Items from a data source
********
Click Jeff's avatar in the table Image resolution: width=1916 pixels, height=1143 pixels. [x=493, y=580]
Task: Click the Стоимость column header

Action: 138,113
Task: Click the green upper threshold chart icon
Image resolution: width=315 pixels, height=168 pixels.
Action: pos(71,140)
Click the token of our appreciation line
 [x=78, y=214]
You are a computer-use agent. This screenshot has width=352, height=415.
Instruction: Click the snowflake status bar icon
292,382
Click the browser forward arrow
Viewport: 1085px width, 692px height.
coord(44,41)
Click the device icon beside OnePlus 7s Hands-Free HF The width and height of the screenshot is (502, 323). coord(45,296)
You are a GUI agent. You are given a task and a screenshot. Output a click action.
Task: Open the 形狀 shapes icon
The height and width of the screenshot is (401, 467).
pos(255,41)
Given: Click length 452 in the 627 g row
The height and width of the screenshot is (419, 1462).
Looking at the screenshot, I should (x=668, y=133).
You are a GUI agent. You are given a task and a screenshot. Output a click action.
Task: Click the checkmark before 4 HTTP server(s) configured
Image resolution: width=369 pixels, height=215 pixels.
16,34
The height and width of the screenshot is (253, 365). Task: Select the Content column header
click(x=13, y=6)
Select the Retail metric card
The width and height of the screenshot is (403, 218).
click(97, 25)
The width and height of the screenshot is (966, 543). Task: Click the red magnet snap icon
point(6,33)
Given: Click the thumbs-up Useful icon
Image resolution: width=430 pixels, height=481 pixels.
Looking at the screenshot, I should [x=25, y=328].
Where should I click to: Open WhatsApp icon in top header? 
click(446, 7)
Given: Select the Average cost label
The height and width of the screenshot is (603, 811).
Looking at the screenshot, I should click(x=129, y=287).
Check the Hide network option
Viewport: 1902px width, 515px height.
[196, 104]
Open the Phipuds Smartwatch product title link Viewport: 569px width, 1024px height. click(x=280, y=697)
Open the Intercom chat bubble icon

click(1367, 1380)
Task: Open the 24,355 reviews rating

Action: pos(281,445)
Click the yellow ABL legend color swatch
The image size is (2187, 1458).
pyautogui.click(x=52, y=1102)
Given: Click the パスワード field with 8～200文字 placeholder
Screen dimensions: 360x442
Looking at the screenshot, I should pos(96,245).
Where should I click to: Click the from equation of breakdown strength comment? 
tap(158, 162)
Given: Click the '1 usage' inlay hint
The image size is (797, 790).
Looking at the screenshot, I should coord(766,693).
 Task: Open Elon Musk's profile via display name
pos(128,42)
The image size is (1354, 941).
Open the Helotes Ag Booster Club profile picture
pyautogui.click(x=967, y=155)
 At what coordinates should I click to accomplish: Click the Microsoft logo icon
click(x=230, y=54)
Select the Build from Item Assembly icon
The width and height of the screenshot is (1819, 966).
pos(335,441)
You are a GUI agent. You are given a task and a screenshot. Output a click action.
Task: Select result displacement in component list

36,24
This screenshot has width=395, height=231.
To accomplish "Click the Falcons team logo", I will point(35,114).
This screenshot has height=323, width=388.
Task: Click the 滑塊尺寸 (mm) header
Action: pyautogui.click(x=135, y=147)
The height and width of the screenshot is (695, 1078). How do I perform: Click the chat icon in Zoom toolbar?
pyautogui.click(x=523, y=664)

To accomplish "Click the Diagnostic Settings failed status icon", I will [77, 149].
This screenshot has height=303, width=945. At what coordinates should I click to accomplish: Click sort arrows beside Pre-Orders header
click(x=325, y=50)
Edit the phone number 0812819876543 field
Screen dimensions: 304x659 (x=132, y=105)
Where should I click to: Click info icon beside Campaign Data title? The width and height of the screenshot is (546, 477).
********
→ **REQUIRED TASK**
Rewrite the listing above with every occurrence of "column header" changed to "column title", leaving everything else the same.

→ **ANSWER FOR THE TASK**
Click Jeff's avatar in the table Image resolution: width=1916 pixels, height=1143 pixels. [x=493, y=580]
Task: Click the Стоимость column title

Action: 138,113
Task: Click the green upper threshold chart icon
Image resolution: width=315 pixels, height=168 pixels.
Action: pos(71,140)
Click the token of our appreciation line
 [x=78, y=214]
You are a computer-use agent. This screenshot has width=352, height=415.
Instruction: Click the snowflake status bar icon
292,382
Click the browser forward arrow
Viewport: 1085px width, 692px height.
coord(44,41)
Click the device icon beside OnePlus 7s Hands-Free HF The width and height of the screenshot is (502, 323). coord(45,296)
You are a GUI agent. You are given a task and a screenshot. Output a click action.
Task: Open the 形狀 shapes icon
The height and width of the screenshot is (401, 467).
pos(255,41)
Given: Click length 452 in the 627 g row
The height and width of the screenshot is (419, 1462).
Looking at the screenshot, I should (x=668, y=133).
You are a GUI agent. You are given a task and a screenshot. Output a click action.
Task: Click the checkmark before 4 HTTP server(s) configured
Image resolution: width=369 pixels, height=215 pixels.
16,34
The height and width of the screenshot is (253, 365). Task: Select the Content column title
click(x=13, y=6)
Select the Retail metric card
The width and height of the screenshot is (403, 218).
click(97, 25)
The width and height of the screenshot is (966, 543). Task: Click the red magnet snap icon
point(6,33)
Given: Click the thumbs-up Useful icon
Image resolution: width=430 pixels, height=481 pixels.
Looking at the screenshot, I should [x=25, y=328].
Where should I click to: Open WhatsApp icon in top header? 
click(446, 7)
Given: Select the Average cost label
The height and width of the screenshot is (603, 811).
Looking at the screenshot, I should click(x=129, y=287).
Check the Hide network option
Viewport: 1902px width, 515px height.
[196, 104]
Open the Phipuds Smartwatch product title link Viewport: 569px width, 1024px height. click(x=280, y=697)
Open the Intercom chat bubble icon

click(1367, 1380)
Task: Open the 24,355 reviews rating

Action: pos(281,445)
Click the yellow ABL legend color swatch
The image size is (2187, 1458).
pyautogui.click(x=52, y=1102)
Given: Click the パスワード field with 8～200文字 placeholder
Screen dimensions: 360x442
Looking at the screenshot, I should pos(96,245).
Where should I click to: Click the from equation of breakdown strength comment? 
tap(158, 162)
Given: Click the '1 usage' inlay hint
The image size is (797, 790).
Looking at the screenshot, I should coord(766,693).
 Task: Open Elon Musk's profile via display name
pos(128,42)
The image size is (1354, 941).
Open the Helotes Ag Booster Club profile picture
pyautogui.click(x=967, y=155)
 At what coordinates should I click to accomplish: Click the Microsoft logo icon
click(x=230, y=54)
Select the Build from Item Assembly icon
The width and height of the screenshot is (1819, 966).
pos(335,441)
You are a GUI agent. You are given a task and a screenshot. Output a click action.
Task: Select result displacement in component list

36,24
This screenshot has width=395, height=231.
To accomplish "Click the Falcons team logo", I will point(35,114).
This screenshot has height=323, width=388.
Task: Click the 滑塊尺寸 (mm) header
Action: pyautogui.click(x=135, y=147)
The height and width of the screenshot is (695, 1078). How do I perform: Click the chat icon in Zoom toolbar?
pyautogui.click(x=523, y=664)

To accomplish "Click the Diagnostic Settings failed status icon", I will [77, 149].
This screenshot has height=303, width=945. At what coordinates should I click to accomplish: Click sort arrows beside Pre-Orders header
click(x=325, y=50)
Edit the phone number 0812819876543 field
Screen dimensions: 304x659 (x=132, y=105)
Where should I click to: Click info icon beside Campaign Data title? The width and height of the screenshot is (546, 477).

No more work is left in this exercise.